Just to get an idea of the size of the needle. The syringe and the needle have protective covers so I don't accidentally puncture myself. The needle is blunt, so it won't hurt. The syringe is quite pointy.  And yes, I've accidentally punctured myself. If I do that I discard the needle because once I've punctured my self, the needle is no longer sterile. The more you know!  


The needle and syringe with the protective covers off. The needle with the blue "butterflies wings" is one of two needles I stick (cannulate) myself with for treatment. I have 2 buttonholes on my upper left arm which are called buttonholes...not unlike pierced ears. I stick myself with blunt needles in those buttonholes. If I didn't have buttonholes, I'd use sharp pointy needles to stick myself, but never in the same place. Story for another day. 


Just to get a perspective of the size of the needles. Yes the entire needle is inside my arm for the duration of treatment. So yeah. 5 hours. 

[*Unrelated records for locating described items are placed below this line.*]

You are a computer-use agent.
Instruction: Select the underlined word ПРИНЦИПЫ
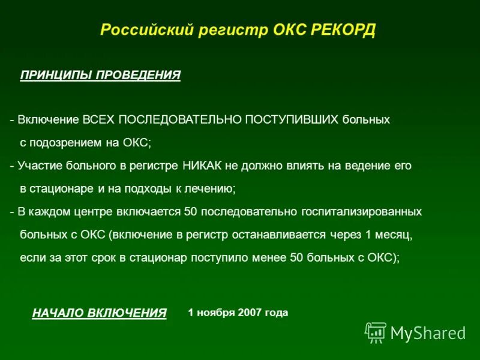click(x=56, y=75)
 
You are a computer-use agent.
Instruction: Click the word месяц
click(x=394, y=235)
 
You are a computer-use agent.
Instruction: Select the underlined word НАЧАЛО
click(x=58, y=313)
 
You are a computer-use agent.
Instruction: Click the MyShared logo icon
click(x=375, y=332)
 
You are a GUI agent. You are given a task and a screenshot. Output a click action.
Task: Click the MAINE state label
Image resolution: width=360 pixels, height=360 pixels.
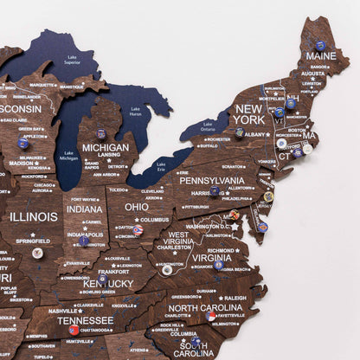[x=321, y=56]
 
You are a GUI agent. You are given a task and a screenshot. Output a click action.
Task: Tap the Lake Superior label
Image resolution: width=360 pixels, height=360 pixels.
[x=72, y=61]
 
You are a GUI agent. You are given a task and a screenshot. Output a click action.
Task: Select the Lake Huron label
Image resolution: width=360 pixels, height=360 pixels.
[x=135, y=112]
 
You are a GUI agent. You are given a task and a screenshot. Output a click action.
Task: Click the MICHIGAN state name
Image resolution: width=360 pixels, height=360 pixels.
[x=106, y=147]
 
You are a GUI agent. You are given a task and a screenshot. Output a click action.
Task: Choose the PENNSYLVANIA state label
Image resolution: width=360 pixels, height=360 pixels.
[x=213, y=180]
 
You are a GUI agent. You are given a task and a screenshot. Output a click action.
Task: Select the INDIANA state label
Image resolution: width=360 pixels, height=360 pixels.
[x=84, y=209]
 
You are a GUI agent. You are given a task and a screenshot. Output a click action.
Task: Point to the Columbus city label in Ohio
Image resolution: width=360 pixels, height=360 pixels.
[x=154, y=220]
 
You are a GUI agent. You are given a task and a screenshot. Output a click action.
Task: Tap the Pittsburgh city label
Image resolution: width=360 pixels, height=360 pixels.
[x=197, y=207]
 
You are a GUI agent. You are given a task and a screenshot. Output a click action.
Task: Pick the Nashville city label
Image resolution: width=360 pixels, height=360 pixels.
[x=63, y=311]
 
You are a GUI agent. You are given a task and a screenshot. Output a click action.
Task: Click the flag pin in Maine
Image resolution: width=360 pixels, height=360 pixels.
[x=320, y=45]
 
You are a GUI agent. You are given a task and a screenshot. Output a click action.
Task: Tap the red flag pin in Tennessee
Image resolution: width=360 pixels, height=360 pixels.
[x=74, y=330]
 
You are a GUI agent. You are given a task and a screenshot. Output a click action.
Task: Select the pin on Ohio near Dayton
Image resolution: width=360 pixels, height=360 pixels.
[x=138, y=230]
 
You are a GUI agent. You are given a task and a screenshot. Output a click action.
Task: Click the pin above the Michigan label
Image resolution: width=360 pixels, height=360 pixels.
[x=101, y=133]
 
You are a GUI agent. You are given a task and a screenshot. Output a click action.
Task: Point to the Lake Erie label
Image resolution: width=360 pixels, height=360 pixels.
[x=161, y=165]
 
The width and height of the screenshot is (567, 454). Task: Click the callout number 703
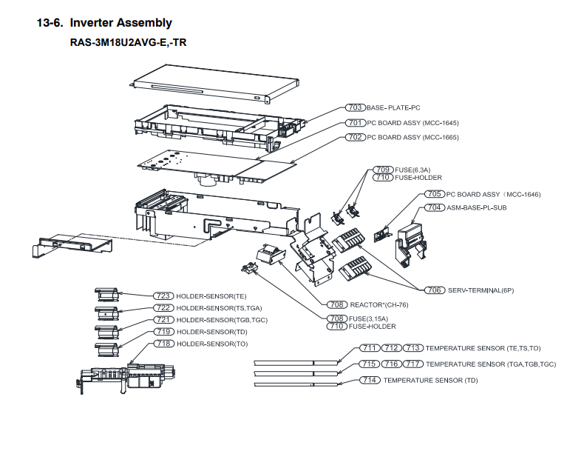point(356,108)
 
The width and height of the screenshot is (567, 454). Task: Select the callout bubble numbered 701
point(356,123)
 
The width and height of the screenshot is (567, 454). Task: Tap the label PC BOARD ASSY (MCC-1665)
point(412,137)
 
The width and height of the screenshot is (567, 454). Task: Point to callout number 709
point(381,170)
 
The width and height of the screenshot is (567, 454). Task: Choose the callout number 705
point(435,194)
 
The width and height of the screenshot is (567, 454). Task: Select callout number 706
point(435,290)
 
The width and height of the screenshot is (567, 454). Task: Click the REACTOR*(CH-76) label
point(375,304)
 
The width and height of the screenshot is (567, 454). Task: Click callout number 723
point(163,296)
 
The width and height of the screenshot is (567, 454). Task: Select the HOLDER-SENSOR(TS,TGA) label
point(220,308)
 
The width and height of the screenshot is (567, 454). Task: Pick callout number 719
point(163,331)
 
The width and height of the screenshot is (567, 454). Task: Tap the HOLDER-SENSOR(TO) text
point(212,344)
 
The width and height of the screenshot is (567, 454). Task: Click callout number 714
point(370,380)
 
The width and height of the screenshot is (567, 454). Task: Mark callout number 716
point(392,364)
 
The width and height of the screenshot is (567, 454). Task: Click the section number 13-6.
point(50,23)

This little doohickey is called a picker. Because its used to pick the scabs from the buttonholes, scabs form on the buttonholes and yes that's a good thing. However when it's time to do treatment, I need to get the scabs off...cleanly..so I can insert the needles into the buttonholes. And before you freak out, I clean the buttonholes with antibacterial soap for  2 minutes, soak the scabs for 5 minutes with a sterile solution, then swab them with betadine before I "pick" the scab. By then I've really dissolved the scabs and am just removing stray residue. The last thing I want is stray scabness getting into my bloodstream. Blood infection.. (runs screaming in terror from the room).